Onondaga County described it as “another major milestone for the Micron project.” Micron Technology Inc. (NASDAQ: MU) is preparing to build a semiconductor-manufacturing campus in the White Pine Commerce Park along Route 31 in the town of Clay.
The pump station will serve the developments east of the railroad, along Route 31, and areas north and south along Caughdenoy Road. The pump station will receive sanitary sewer flow and convey it to the Oak Orchard wastewater treatment plant (WWTP) for treatment, per the poster.
The Oak Orchard wastewater-treatment plant is located at 4300 Oak Orchard Road in the town of Clay.

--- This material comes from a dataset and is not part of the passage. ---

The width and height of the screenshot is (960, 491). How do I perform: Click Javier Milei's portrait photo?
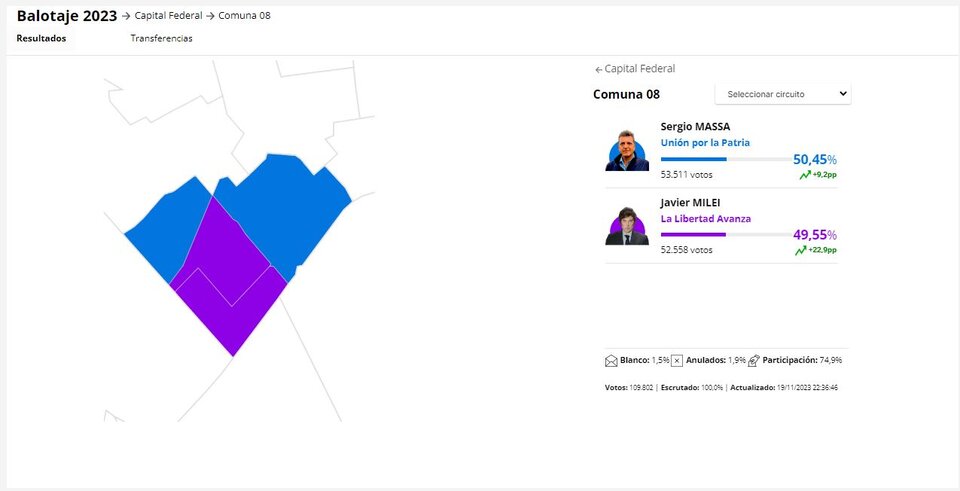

The new pump station is designed to be hydraulically expandable over the projected sewer buildout period. Based on the projected range of flows, two force mains will be used, one 10-inch and one 18-inch diameter, high density polyethylene pipelines.

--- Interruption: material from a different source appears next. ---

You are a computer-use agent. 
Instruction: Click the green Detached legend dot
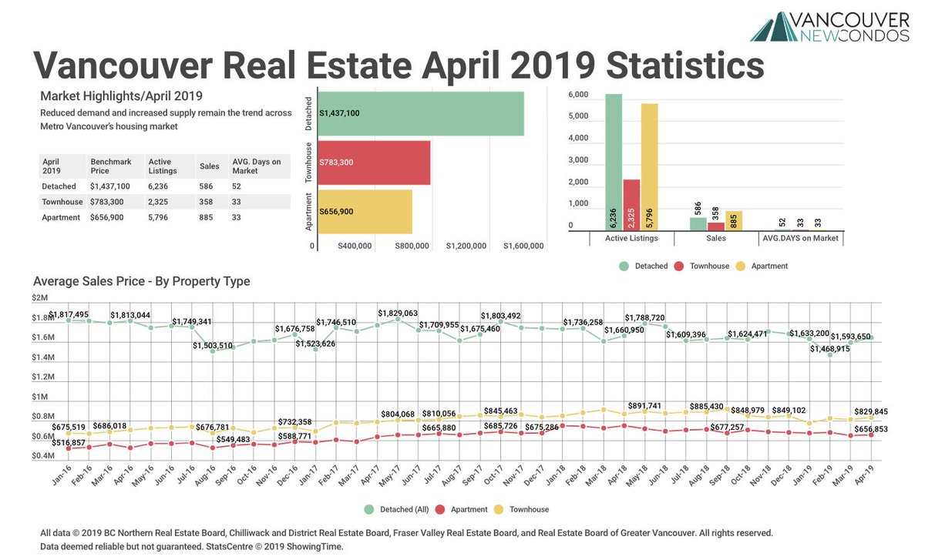click(x=624, y=266)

“The force mains length from the pump station to the Oak Orchard WWTP is 20,400 feet,” the poster read.
The building’s architecture is designed to blend in with the surrounding environment and resembles a similar, nearby railroad depot building, per the poster.
EDR of Syracuse is the project engineer; Marcellus Construction Co. Inc. is the general contractor; O’Connell Electric Company Inc. is the electrical contractor; Advanced Sheet Metal, Inc. is the heating, ventilation, and air conditioning (HVAC) contractor; and Burns Bros. of Syracuse is the plumbing contractor on the project, per the poster.